Brexit might trigger “up to decade or more of uncertainty” which would damage financial markets, investment, the pound and jobs, according to a new government report. Chris Grayling has slammed this claim as “ludicrous”.
The eurosceptic minister instead argued on BBC Radio 4’s Today programme (listen at 2:33:00) that a deal on the UK’s future relationship with the EU could be “relatively quick”, citing the EU’s trade deficit with the UK. He has little basis for such optimism.
The government report, published by the Cabinet Office on 29 Feb., looks at the practical processes involved in disentangling the UK from the EU. Should the British public vote to leave on 23 June, there would be three negotiation processes.
The first, set out in Article 50 of the Lisbon Treaty, is to exit the EU. Many issues would have to be resolved including cross-border security arrangements, cooperation on sanctions against Russia, whether Brits could still use European health insurance cards and whether the UK would still have access to the single aviation market.
The second is negotiating Britain’s future relationship, especially its trading arrangements, with its EU partners. Article 50 doesn’t specify whether these negotiations can happen simultaneously with the exit negotiations, or must wait until afterwards.
If the UK pursues a free trade agreement with the EU, as it almost certainly would, this could take many years. Even the EU’s fairly delay-free negotiations with Canada have taken seven years. The UK’s negotiations would be more complex given how its economy is entwined with the EU’s. They might also be conducted in an acrimonious post-Brexit atmosphere.

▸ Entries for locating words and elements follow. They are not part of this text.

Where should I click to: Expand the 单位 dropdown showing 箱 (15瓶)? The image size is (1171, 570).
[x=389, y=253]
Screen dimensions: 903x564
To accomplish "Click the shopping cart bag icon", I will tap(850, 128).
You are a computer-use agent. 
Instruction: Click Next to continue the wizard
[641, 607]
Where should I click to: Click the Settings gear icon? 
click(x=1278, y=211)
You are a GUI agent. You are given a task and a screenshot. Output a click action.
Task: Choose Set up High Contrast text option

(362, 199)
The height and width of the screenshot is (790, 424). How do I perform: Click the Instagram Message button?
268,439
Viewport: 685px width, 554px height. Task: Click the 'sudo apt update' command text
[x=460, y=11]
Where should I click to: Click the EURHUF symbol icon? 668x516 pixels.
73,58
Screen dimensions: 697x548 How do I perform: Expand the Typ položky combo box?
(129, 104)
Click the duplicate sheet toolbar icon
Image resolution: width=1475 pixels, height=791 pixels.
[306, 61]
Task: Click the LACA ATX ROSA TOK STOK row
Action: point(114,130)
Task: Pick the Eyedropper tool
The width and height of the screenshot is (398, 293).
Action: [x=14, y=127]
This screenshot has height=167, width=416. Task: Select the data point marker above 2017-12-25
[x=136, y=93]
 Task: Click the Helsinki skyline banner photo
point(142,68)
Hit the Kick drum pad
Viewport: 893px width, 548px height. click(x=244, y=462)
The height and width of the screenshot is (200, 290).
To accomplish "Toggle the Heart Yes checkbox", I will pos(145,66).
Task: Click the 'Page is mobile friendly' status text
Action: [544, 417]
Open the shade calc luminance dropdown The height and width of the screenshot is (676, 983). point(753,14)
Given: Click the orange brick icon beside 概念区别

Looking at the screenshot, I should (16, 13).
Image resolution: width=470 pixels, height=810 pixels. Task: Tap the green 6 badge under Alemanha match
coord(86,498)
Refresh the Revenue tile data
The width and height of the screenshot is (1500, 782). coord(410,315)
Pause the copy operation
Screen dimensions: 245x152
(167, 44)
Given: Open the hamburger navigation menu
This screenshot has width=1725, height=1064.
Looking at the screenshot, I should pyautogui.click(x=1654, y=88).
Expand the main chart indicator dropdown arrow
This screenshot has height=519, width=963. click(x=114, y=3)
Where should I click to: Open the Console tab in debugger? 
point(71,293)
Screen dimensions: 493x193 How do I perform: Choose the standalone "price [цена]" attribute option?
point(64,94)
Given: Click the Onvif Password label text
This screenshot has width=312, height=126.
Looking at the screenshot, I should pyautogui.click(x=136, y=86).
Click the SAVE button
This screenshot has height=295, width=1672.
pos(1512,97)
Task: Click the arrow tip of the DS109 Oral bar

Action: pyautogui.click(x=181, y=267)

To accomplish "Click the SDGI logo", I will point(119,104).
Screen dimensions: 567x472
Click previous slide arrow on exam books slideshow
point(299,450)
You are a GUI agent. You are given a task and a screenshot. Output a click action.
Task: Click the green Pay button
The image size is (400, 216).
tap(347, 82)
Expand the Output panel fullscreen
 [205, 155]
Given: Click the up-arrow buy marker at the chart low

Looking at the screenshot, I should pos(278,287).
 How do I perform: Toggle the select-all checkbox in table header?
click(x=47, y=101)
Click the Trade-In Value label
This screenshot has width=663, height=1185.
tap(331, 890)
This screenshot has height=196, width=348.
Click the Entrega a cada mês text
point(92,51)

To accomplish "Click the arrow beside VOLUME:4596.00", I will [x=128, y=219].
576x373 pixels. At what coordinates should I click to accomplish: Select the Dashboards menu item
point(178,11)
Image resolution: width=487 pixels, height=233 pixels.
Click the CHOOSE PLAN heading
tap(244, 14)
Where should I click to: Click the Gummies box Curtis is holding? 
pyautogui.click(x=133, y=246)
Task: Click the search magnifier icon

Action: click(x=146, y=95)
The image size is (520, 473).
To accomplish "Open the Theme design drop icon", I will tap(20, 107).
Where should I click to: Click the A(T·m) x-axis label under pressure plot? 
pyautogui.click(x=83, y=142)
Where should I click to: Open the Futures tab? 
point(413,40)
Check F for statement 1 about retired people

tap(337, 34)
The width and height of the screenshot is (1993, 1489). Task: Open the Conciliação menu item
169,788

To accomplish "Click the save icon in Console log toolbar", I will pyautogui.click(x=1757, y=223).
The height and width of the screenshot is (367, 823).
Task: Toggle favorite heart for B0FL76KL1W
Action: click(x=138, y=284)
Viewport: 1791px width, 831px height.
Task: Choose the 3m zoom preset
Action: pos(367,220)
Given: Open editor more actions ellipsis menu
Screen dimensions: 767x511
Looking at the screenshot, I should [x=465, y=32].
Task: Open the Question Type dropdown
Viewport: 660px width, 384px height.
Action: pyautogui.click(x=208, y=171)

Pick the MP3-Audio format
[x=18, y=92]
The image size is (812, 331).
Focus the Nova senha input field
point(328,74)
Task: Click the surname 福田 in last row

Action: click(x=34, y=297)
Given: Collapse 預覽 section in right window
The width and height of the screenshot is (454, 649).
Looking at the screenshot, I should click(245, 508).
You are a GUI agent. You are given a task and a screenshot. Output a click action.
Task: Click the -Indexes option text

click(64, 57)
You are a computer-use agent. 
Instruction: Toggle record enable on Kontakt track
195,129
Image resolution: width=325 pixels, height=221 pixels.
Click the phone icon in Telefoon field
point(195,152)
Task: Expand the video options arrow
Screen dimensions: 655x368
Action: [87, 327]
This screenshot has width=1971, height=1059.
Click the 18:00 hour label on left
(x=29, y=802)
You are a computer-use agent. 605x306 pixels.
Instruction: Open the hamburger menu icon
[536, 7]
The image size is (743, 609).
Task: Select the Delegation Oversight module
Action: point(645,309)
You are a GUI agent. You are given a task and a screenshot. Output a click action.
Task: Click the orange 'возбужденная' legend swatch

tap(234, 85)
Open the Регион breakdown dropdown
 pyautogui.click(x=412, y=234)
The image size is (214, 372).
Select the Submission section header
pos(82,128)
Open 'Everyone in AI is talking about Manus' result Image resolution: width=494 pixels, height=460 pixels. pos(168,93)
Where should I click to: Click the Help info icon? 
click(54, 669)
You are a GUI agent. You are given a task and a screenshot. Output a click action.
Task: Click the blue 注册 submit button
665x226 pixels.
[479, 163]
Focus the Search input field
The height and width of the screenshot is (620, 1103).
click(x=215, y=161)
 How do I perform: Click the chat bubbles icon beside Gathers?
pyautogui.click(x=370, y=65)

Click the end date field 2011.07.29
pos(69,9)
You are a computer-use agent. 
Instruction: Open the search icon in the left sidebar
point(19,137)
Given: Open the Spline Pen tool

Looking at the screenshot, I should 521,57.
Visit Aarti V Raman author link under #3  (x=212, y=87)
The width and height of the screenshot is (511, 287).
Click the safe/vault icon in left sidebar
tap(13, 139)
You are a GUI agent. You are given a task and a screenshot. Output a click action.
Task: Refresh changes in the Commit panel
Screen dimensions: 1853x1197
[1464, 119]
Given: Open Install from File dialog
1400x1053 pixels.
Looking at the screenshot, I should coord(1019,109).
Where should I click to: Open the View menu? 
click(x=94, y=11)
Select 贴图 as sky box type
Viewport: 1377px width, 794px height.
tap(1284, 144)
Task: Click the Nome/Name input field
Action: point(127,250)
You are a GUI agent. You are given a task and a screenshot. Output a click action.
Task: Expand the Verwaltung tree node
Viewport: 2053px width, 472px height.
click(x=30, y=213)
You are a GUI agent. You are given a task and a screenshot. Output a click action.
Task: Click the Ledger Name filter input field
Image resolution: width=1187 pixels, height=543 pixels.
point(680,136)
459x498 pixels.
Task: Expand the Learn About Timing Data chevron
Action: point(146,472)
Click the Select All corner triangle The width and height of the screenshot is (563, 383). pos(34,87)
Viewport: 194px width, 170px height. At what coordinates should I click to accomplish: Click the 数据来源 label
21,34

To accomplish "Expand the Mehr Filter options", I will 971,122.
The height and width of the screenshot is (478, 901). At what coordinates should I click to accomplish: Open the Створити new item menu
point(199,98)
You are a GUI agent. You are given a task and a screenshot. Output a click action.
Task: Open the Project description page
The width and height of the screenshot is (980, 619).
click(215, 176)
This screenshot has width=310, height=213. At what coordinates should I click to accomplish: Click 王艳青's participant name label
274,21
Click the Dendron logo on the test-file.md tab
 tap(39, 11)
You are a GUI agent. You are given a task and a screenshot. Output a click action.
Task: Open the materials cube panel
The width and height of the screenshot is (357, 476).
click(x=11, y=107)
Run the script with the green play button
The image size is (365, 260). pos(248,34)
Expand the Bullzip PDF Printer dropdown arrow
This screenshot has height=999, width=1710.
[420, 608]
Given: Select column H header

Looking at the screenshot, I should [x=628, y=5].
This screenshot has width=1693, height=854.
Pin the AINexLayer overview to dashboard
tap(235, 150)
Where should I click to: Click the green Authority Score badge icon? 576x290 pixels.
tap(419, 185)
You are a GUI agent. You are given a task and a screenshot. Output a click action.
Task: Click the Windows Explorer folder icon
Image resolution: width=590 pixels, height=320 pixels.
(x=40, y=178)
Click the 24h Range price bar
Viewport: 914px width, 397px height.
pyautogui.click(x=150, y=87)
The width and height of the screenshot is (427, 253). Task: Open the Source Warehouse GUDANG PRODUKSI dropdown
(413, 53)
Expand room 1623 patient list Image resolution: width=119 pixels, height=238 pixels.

Finally, the UK must renegotiate its trade deals with non-EU countries, all of which it originally agreed as a member of the EU’s single market. The report reasonably suggests other countries might be inclined to wait until the uncertainty of the UK’s new relationship with the EU was settled.
During this time the UK would have to rely on World Trade Organisation rules, with all the barriers to trade that entails.
Grayling has a faster scenario, arguing financial interest will force Europeans to seal a deal quickly. He points to the EU’s “£50 billion-plus” trade deficit with Britain. By contrast, the report points out that exports to the EU account for 12.6% of the UK’s GDP, while exports to the UK only count for 3.1% of the EU’s GDP. This suggests Britain would be more desperate to do a deal than its former partners.
Grayling insists the Germans have already said they’d “move quickly to have a new trade deal with us”. But Germany is only one of 27 states, each of whom would have a veto at key points in the Brexit negotiations.
It is ironic that eurosceptics, who complain so often about the slowness of EU bureaucracy, expect the divorce process to be so painless.
Edited by Hugo Dixon
Lord Lawson on the World at One today claimed that the UK would not have to renegotiate new trade deals with those non – EU countries with the which the EU currently already has a trade deal. So nothing would have to change. The article above says the opposite. Who might be correct?
Lots of talk about the costs of membership even after netted down. However our net,net contribution is spent , presumably, in areas which if we were out we would still wish to fund so a net figure should be seen in that light. Can we break it down further?